● DATA:
========================================
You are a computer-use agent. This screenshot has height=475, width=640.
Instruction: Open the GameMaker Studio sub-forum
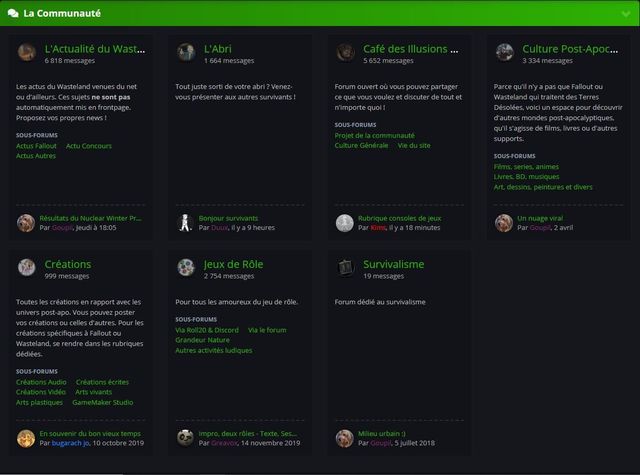click(x=102, y=402)
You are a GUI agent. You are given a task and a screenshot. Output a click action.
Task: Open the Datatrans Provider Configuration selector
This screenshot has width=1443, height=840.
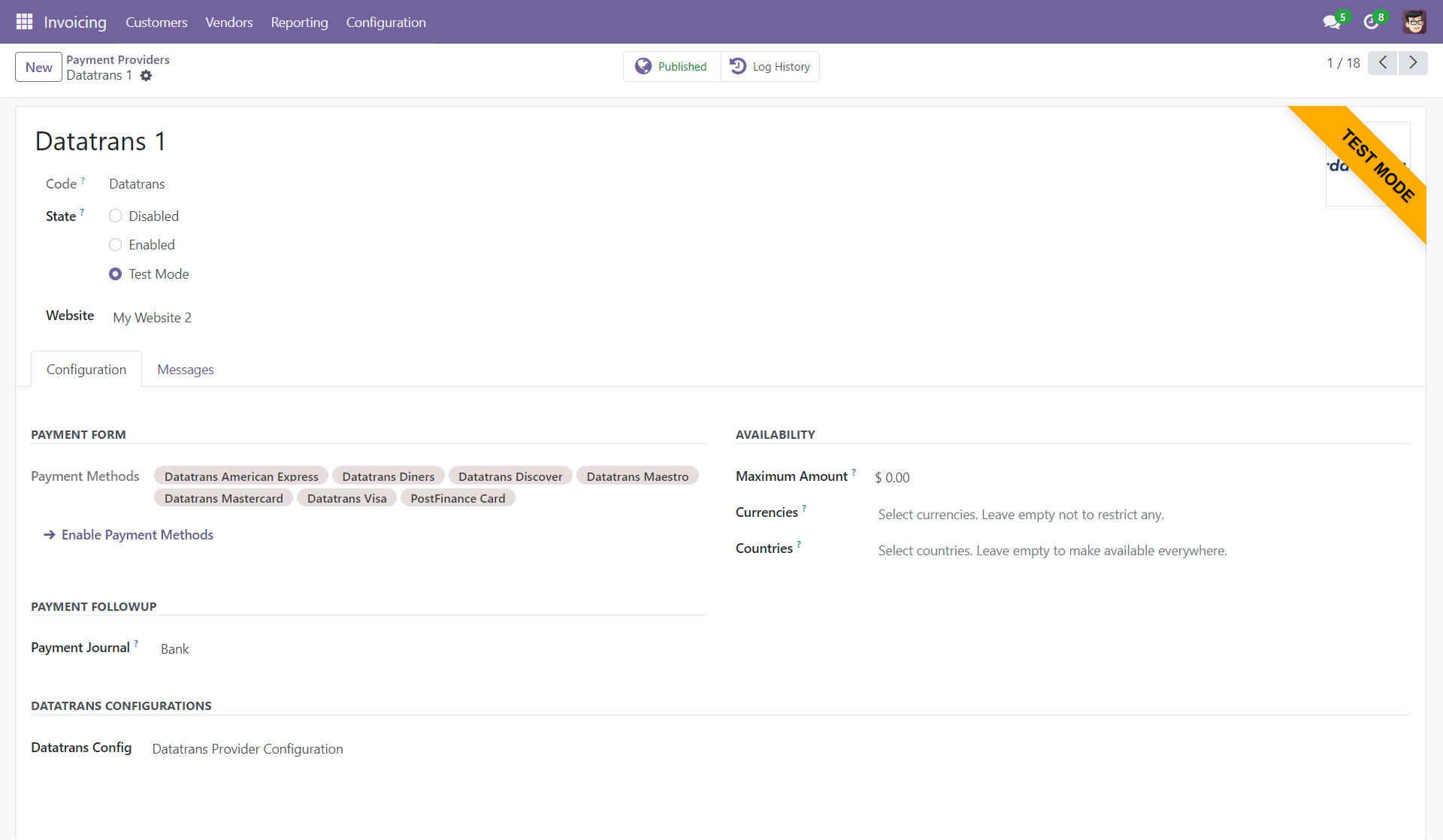[247, 748]
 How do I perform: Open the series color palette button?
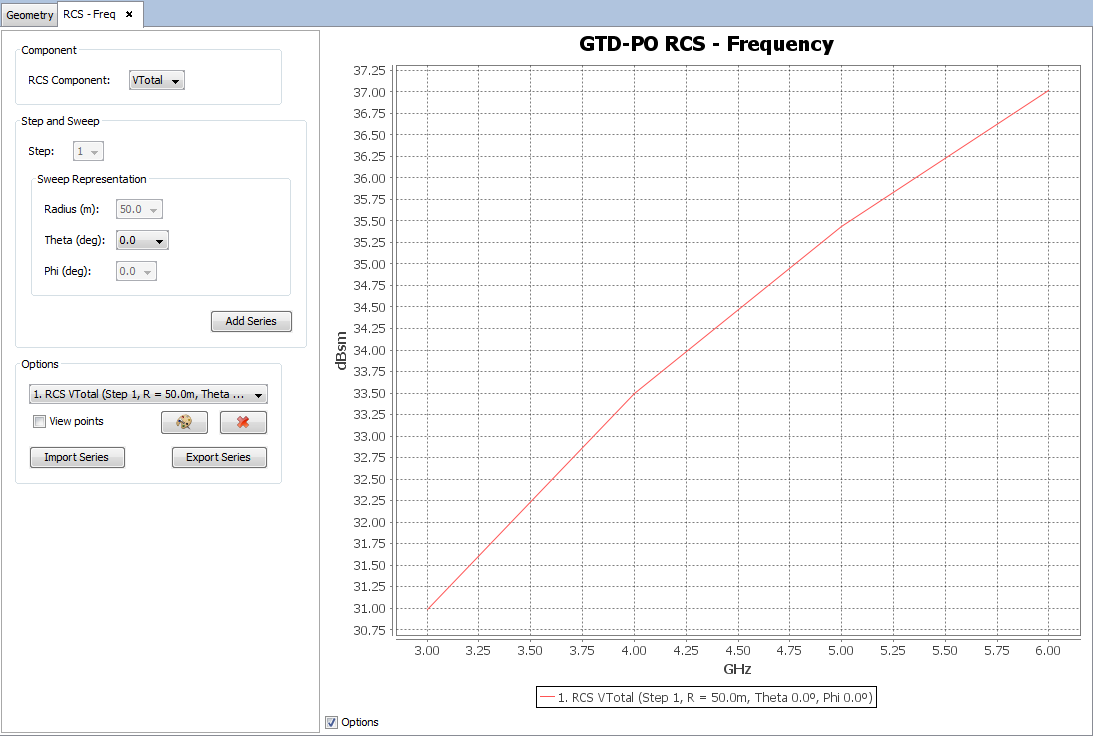(x=184, y=422)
========================================
● TASK INSTRUCTIONS: Copy out the text of all three items above word for word, keeping every line as it appears. Leave the pictures out.

● ANSWER FOR THE TASK:
You are a computer-use agent. This screenshot has height=475, width=640.
Instruction: Open the GameMaker Studio sub-forum
click(x=102, y=402)
You are a GUI agent. You are given a task and a screenshot. Output a click action.
Task: Open the Datatrans Provider Configuration selector
This screenshot has width=1443, height=840.
[247, 748]
 How do I perform: Open the series color palette button?
(x=184, y=422)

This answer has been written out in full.